Там он вновь становился королем, свою мантию и корону он любил надевать на праздник Епифании. И неважно, что голова его увеличивалась в объеме и ему приходилось прилагать все больше усилий, чтобы водрузить на нее корону! Там утверждались, оттачивались и развивались его эгоцентризм, мания величия и нарциссизм. И вот наступал момент, когда он «обнаруживал под своей рукой нечто маленькое, странное и влажное, что она нежно поглаживала» и на что он «смотрел с удивлением». Это был половой член.
Встреча его члена с его же рукой заставит Дали, подобно Бодлеру[95], отдать должное «культу идолов».
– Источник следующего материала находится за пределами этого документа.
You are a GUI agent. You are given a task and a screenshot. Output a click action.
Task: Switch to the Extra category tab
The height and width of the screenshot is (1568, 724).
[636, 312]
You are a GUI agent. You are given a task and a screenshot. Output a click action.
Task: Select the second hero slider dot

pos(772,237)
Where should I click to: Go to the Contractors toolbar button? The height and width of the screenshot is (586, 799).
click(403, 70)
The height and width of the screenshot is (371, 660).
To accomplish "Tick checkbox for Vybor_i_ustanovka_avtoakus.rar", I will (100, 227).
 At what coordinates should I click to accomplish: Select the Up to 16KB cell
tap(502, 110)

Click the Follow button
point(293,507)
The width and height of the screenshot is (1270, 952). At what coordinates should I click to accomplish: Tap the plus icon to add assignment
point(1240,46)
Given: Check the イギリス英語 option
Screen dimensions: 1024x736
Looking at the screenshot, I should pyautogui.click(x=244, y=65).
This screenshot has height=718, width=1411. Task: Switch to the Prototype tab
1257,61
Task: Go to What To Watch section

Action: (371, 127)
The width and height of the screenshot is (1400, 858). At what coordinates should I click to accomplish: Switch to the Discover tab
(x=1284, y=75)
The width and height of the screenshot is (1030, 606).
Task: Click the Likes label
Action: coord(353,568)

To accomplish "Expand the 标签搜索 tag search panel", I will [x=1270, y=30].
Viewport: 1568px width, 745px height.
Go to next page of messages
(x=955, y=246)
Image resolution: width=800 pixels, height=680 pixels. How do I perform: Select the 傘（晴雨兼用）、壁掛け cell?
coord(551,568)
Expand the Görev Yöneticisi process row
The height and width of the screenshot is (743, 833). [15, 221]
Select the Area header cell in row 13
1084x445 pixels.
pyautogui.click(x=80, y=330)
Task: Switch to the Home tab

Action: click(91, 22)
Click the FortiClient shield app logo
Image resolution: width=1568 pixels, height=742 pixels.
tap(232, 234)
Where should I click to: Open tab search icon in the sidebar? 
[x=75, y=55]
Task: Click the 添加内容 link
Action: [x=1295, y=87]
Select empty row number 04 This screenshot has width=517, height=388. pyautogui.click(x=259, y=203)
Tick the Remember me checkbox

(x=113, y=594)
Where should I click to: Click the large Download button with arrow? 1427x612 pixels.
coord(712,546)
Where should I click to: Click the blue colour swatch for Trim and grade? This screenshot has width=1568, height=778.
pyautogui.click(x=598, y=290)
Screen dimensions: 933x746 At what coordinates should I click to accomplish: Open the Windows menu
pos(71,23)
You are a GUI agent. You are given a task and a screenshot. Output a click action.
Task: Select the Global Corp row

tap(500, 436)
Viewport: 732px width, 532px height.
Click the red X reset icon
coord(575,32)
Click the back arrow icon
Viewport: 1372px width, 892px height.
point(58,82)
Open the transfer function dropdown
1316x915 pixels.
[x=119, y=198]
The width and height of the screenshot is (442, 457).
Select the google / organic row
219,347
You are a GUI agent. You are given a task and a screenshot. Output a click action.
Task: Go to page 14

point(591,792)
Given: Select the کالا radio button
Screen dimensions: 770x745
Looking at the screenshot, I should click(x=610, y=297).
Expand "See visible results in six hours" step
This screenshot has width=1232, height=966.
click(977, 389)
И действительно, вот один из этих идолов (он называл его Дуллитой) стал предвестником другого идола, найденного им в хозяйстве странного сеньора Трайтера и возвестившего, в свою очередь, появление еще одного идола — имя ему Гала.
Однажды сеньор Трайтер из скопища разных чудесных вещей, собранных в его квартире, римских капителей и готических статуй, вытащил то, что Дали назвал «оптическим театром»: картинки в нем появлялись в виде серии гравюр, выполненных пунктиром и подсвечивающихся сзади. Это полностью соответствовало потребности Дали в «чем-то абсолютно необычном». Именно тогда он увидел «волнующий силуэт» русской девочки. «Она явилась мне в белой меховой шубке, в санях, в которые была запряжена тройка лошадей, ее преследовали волки с фосфоресцирующими глазами. Девочка пристально смотрела на меня, и от ее гордого взгляда, нагонявшего робость, у меня сжималось сердце».